Singapore's Lee Kuan Yew has been called the “Kissinger of the orient.” As he turns 90 this year, he presents an interesting perspective on geopolitics.
Befitting an individual who will be turning 90 this year, Lee Kuan Yew is increasingly reflective these days—about his life, the memories that he shared with his wife of 60 years, and the lives that their three children have led. Unlike most his age, however, he is also preoccupied with the challenges that his country will confront when he is gone. And Singapore truly is his country: he served as its founding father, its prime minister (1959-90), its senior minister (1990-2004), and its minister mentor (2004-11). As Nicholas Kristof observed in a review of Lee’s 2000 memoir, From Third World to First: The Singapore Story, “[o]ther leaders have reshaped nations—Kemal Ataturk in Turkey, Lenin in Russia, Deng Xiaoping in China—but no one left a deeper imprint on his people than Lee.”

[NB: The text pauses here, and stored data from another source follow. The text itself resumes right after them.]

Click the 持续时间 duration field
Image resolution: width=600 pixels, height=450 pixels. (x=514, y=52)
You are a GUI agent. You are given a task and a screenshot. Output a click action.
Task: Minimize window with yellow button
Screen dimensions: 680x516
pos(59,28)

Lee is concerned that future leaders of Singapore may take for granted the peace and prosperity that it now enjoys. The further removed one is from the struggles that made them possible, after all, the more likely one is to act as though they are organic conditions rather than fleeting ones; and, it follows, the less urgency one is likely to demonstrate in striving for their preservation. He also fears that Singapore may be squeezed amidst growing strategic distrust between the Asia's two giants, China and India.

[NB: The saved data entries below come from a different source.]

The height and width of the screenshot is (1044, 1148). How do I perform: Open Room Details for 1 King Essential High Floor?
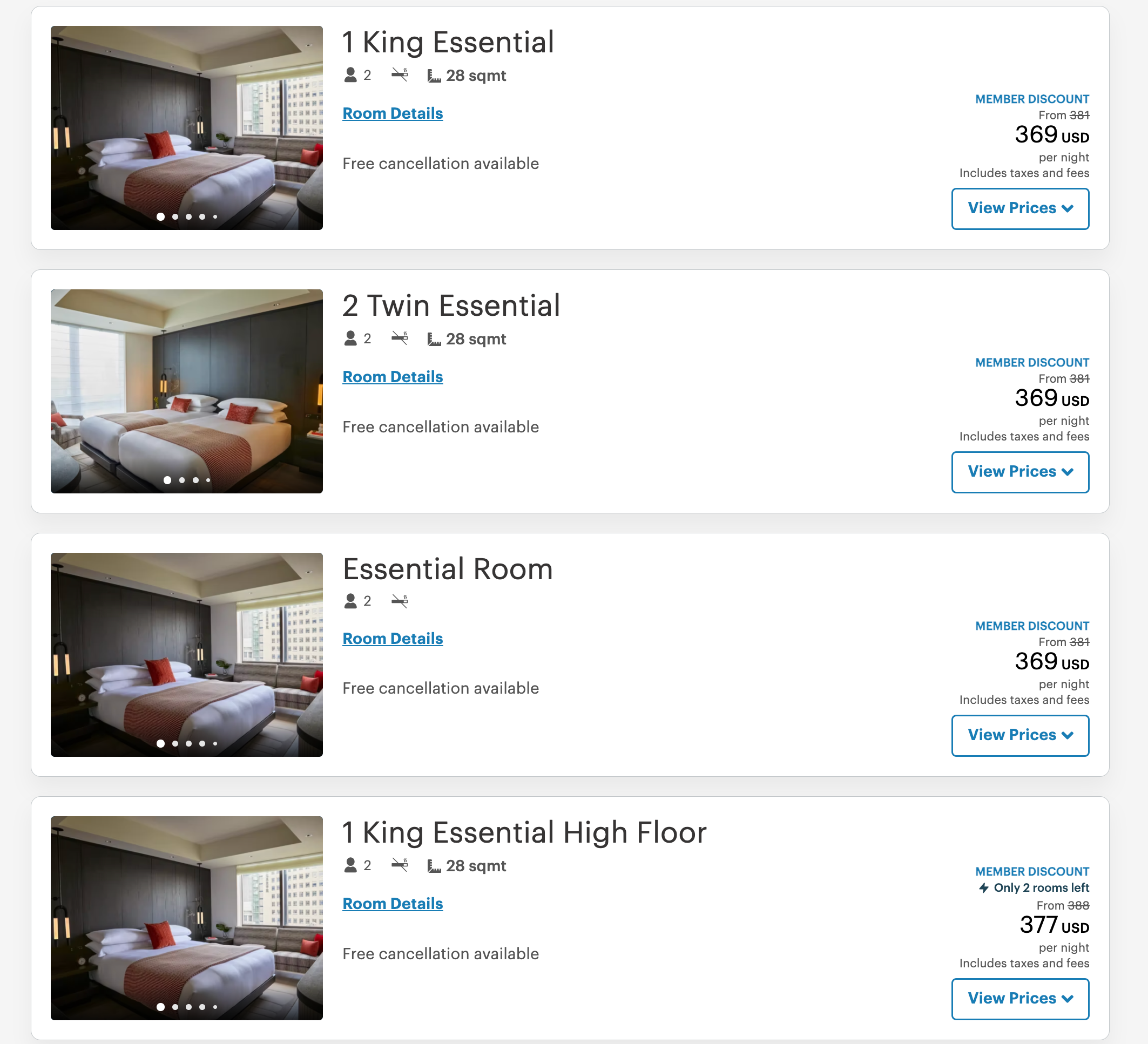393,904
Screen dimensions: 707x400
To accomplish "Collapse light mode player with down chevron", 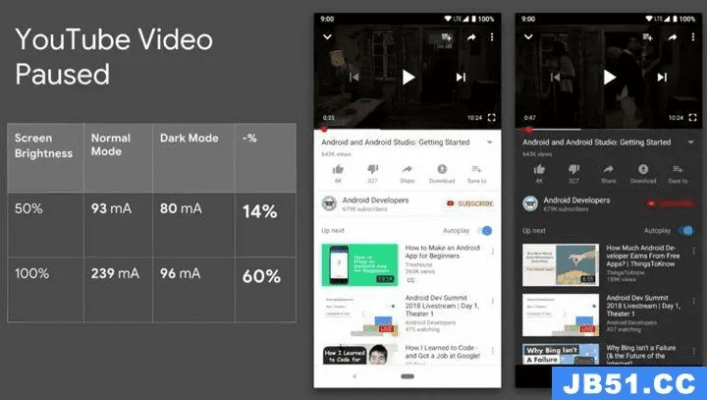I will (327, 37).
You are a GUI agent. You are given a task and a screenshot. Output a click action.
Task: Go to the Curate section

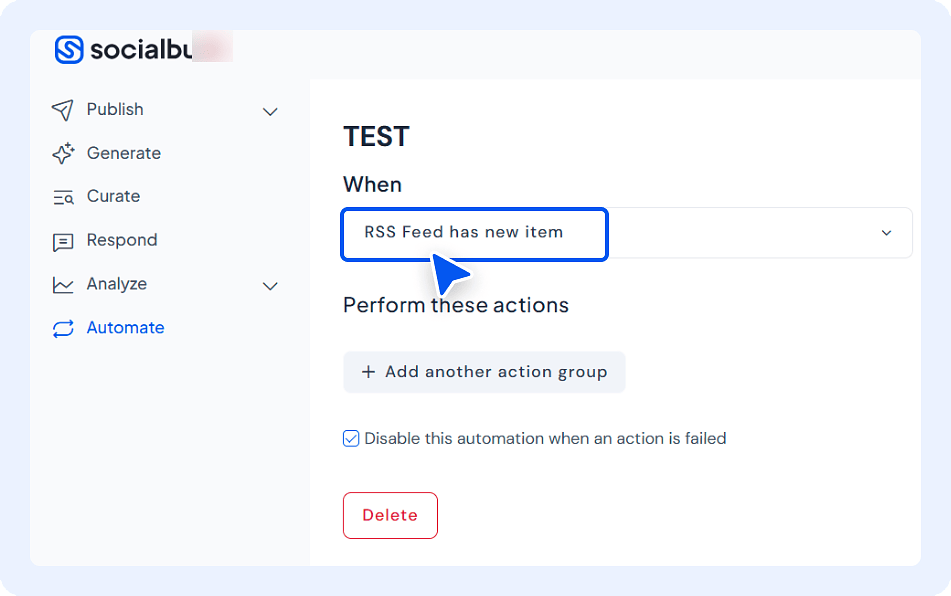click(113, 196)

Interestingly, though, for someone who cuts as complex and contentious a figure, Lee is not that concerned about how others appraise him and his policies. “I have never been overconcerned or obsessed with opinion polls or popularity polls,” he once said, echoing a sentiment that he has conveyed throughout his career. “I think a leader who is, is a weak leader.” As for his legacy, he insists on being remembered for the virtues that he embodied, not the positions that he attained. He told a group of journalists from the Straits Times that he is “determined, consistent, persistent. I set out to do something. I keep on chasing it until it succeeds. That is all….Anybody who thinks he is a statesman needs to see a psychiatrist.”
Lee’s policies have elicited great criticism over the decades, as has the determination with which he has pursued them; as a quick Google search will reveal, some hail him as a visionary while others denounce him as an authoritarian. Regarding the breadth of his perspective, however, there is far less debate. As Seth Mydans noted in a September 2010 profile, when his conversation with Lee shifted “from introspection to geopolitics…he grew vigorous and forceful, his worldview still wide ranging, detailed and commanding.” I was able to catch a glimpse of that worldview in December 2011 and March 2012, when I accompanied Graham Allison and Robert Blackwill to meet with him in Singapore. Here are some of the questions on which he meditated at length:
- “Are Chinese leaders serious about displacing the United States as the number one power in Asia?”
- “Is the United States in systemic decline?”
- “How should U.S. policies and actions adjust to deal with the rise of China?”
- “Will India rise to become a great power, and if so, on what timeline?”
- “What are Russia’s long-term prospects?”
- “What lessons have you learned from the global financial crisis?”